For a while I worked on the retail side of a major wireless company. My job was mainly sales with a slight touch of customer service, or at least that is what I thought. We would come in to the store, have our morning meetings, deal with customers, sell headsets and services, and go home. After a while I was starting to get bored and I decided to shadow my manager to experience a different side of retail sales. During my shadowing I learned a lot about how T-Mobile manages input units such as labor, how it handles its inventory, the metrics it uses to identify inventory problems in specific stores, and what T-Mobile does to optimize the process. In this bog I would like to share my encounter with Process Optimization at T-Mobile.

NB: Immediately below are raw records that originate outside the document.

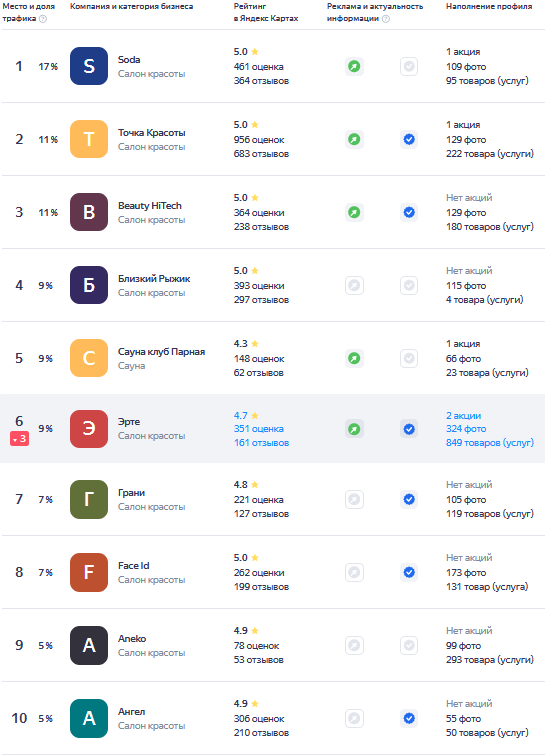Click the blue verified badge in Эрте row
The height and width of the screenshot is (755, 545).
(409, 429)
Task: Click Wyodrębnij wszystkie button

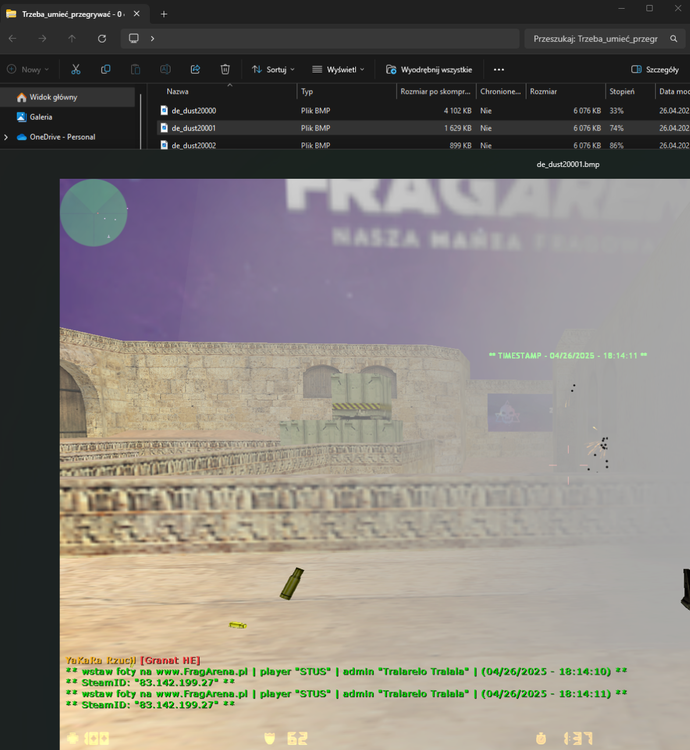Action: (x=429, y=69)
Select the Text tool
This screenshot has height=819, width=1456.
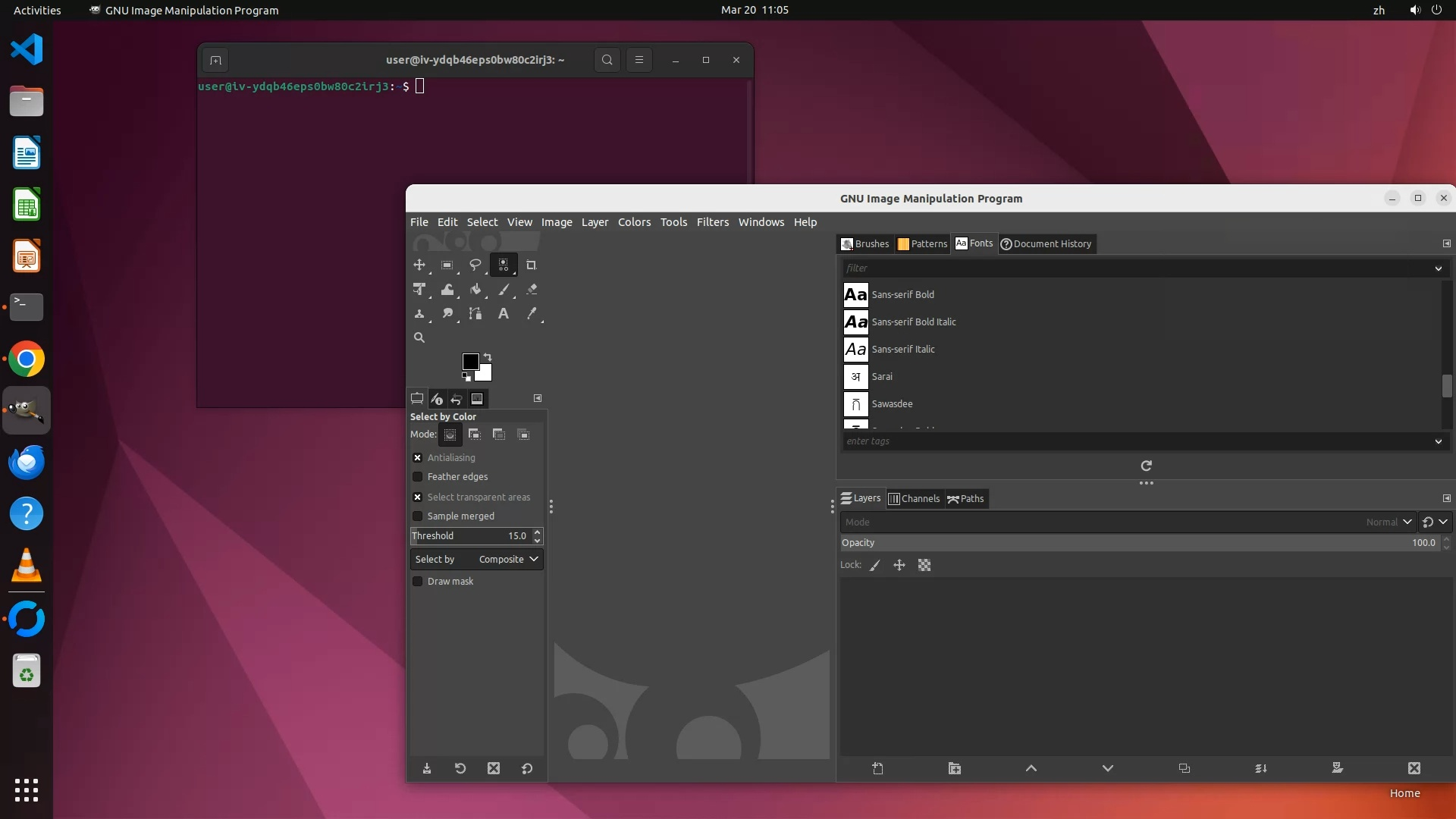click(x=503, y=313)
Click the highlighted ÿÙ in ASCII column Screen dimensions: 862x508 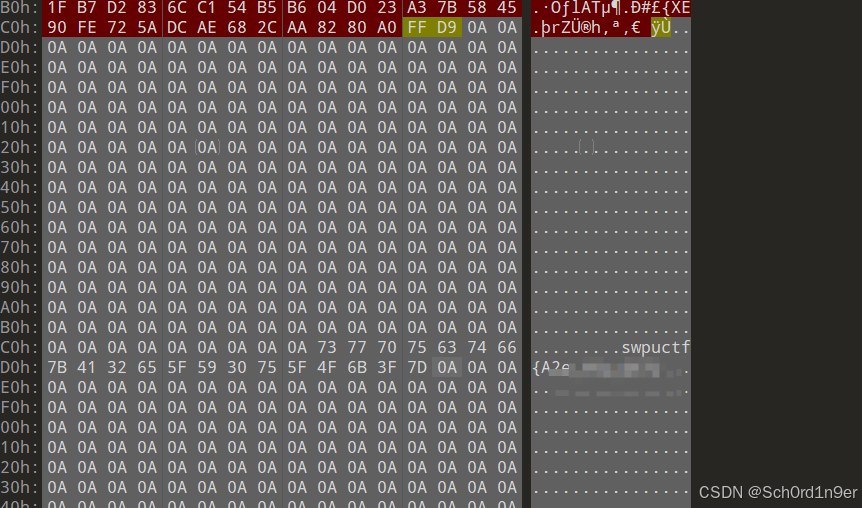point(660,27)
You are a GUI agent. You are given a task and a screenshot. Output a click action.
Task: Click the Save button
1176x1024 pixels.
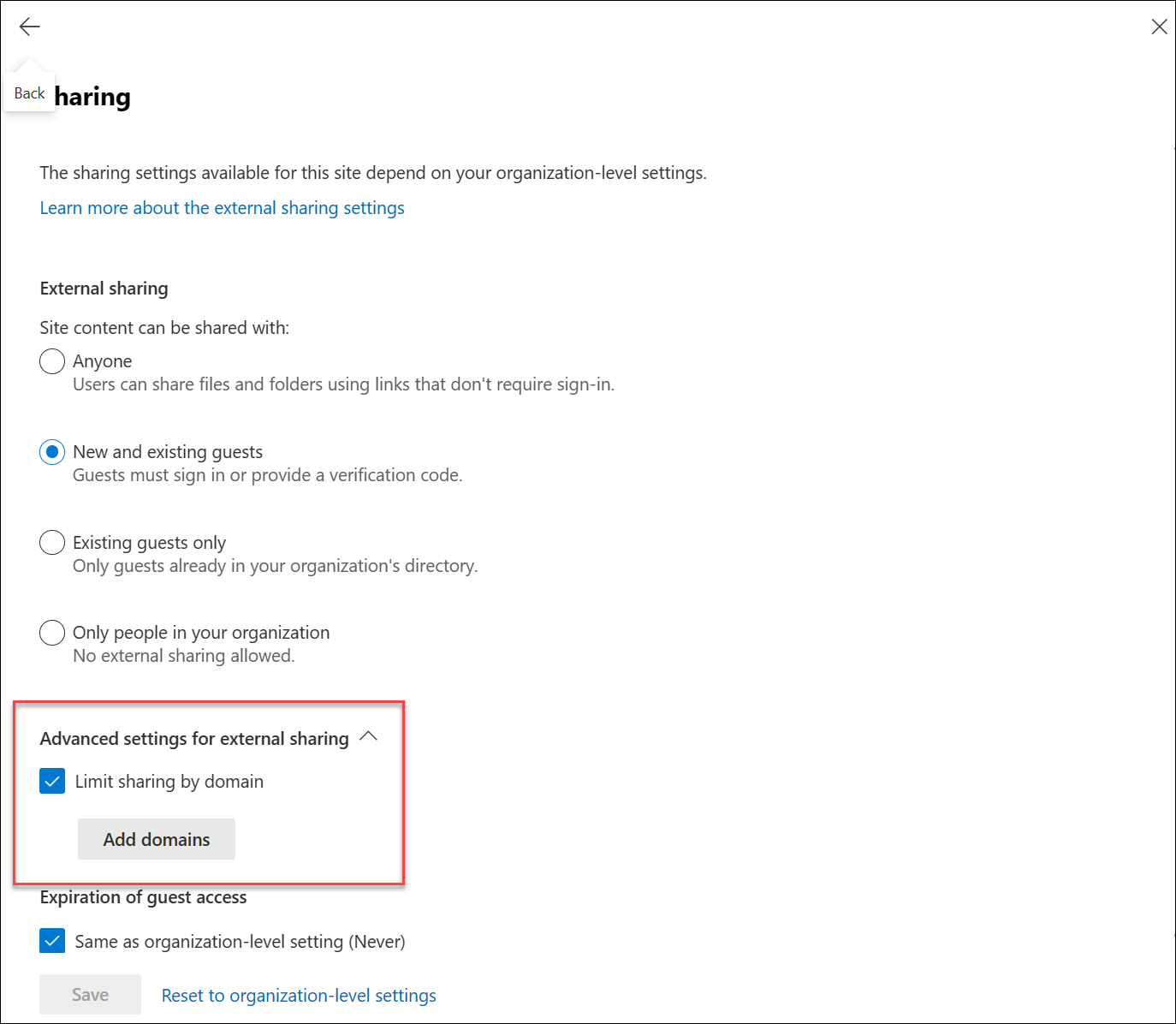[x=90, y=994]
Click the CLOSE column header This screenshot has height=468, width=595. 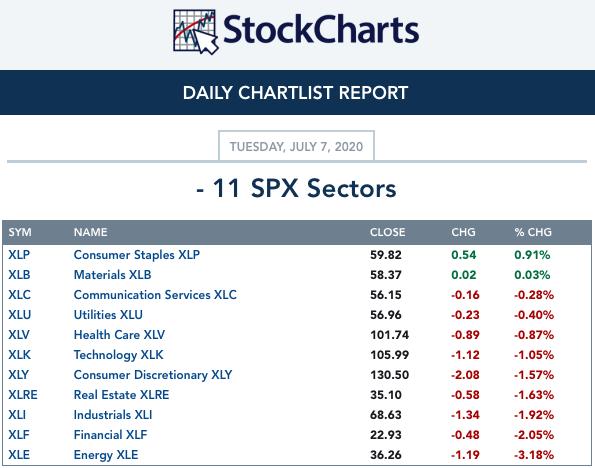tap(387, 232)
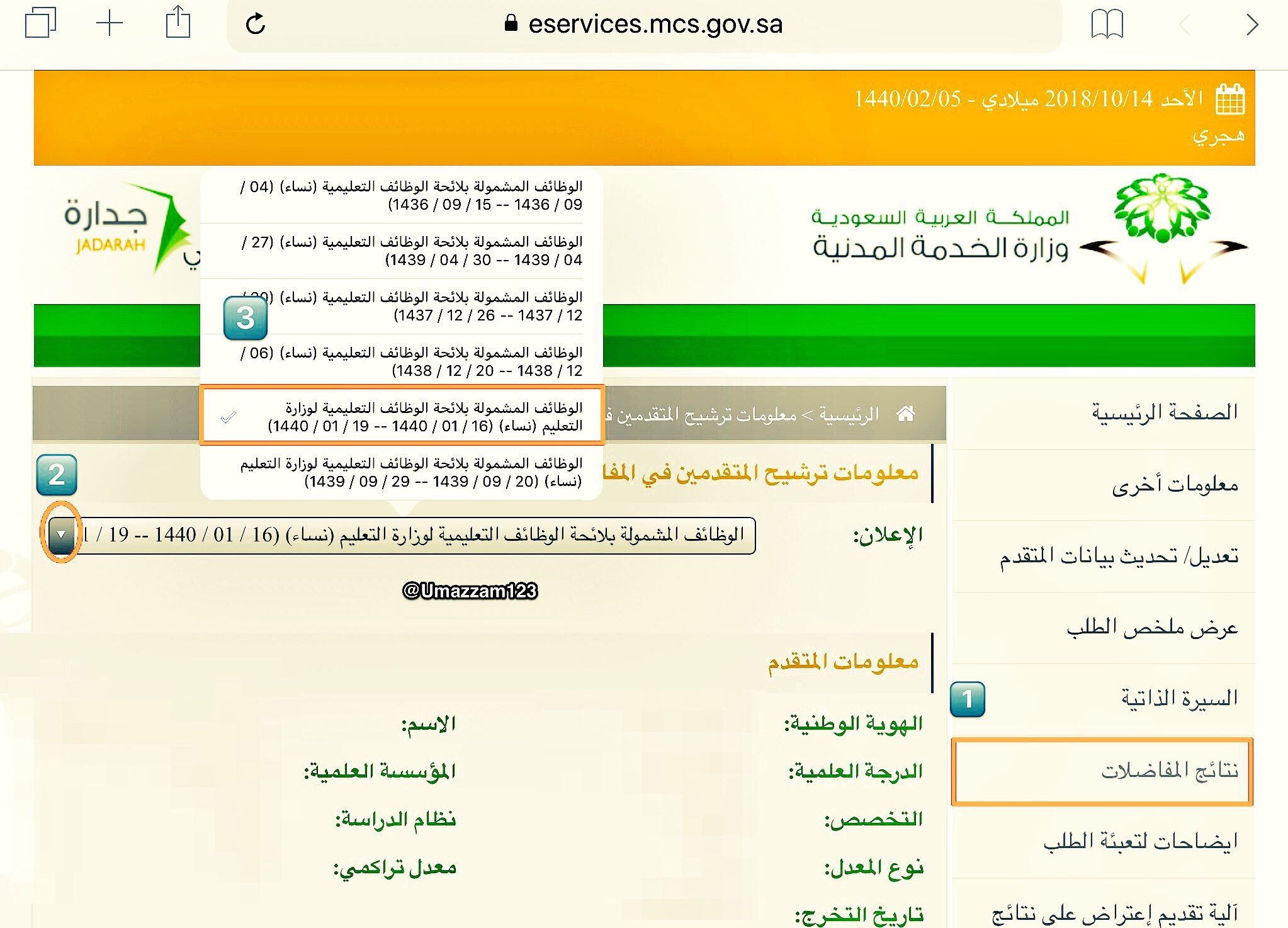This screenshot has height=928, width=1288.
Task: Go to السيرة الذاتية sidebar item
Action: coord(1179,698)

Once I came to work to find a team of people who were standing and looking over what we were doing. We were told to do everything as we usually do from opening the store to closing; they were with us for the entire process. The method was very close to what we had in our first class where we had an assembly line and where we were making puppets out of paper. The people who were monitoring us had timers with them, as we had in our class, and tablets where they recorded everything that we did, including bathroom and lunch breaks. Now as I think about it, it makes more sense, and I understand that they were trying to identify the specific tasks in our workflow that were taking the longest. Later that data was most likely analyzed for purpose of identifying steps that could be eliminated or combined.

 

The evaluation team was there during the weekend only. They were following us from Friday to Sunday. The only thing that I didn’t understand was why it was done only during the weekend. Fridays and Sundays are the busiest workdays and if the evaluation process were up to me I would have had this done during the weekday. The reasons for this is because if you compare it to a yearly cycle, they were measuring our productivity during the busiest time of the year for any retail location which starts in September and ends in January. Which means that their measurements would not reflect the actual process since it is not seasonally adjusted. The problem is that many important decisions in Operations Management will be made from the data gathered and this data may not show the real picture of stores productivity.

Another important matter that I noticed was the qualification of the team that visited us. T-Mobile hired temporary workers from Craigslist to do that job. Most of them were between 25-35 years old. Do you think they understood the importance of what they were doing and how it could affect the company?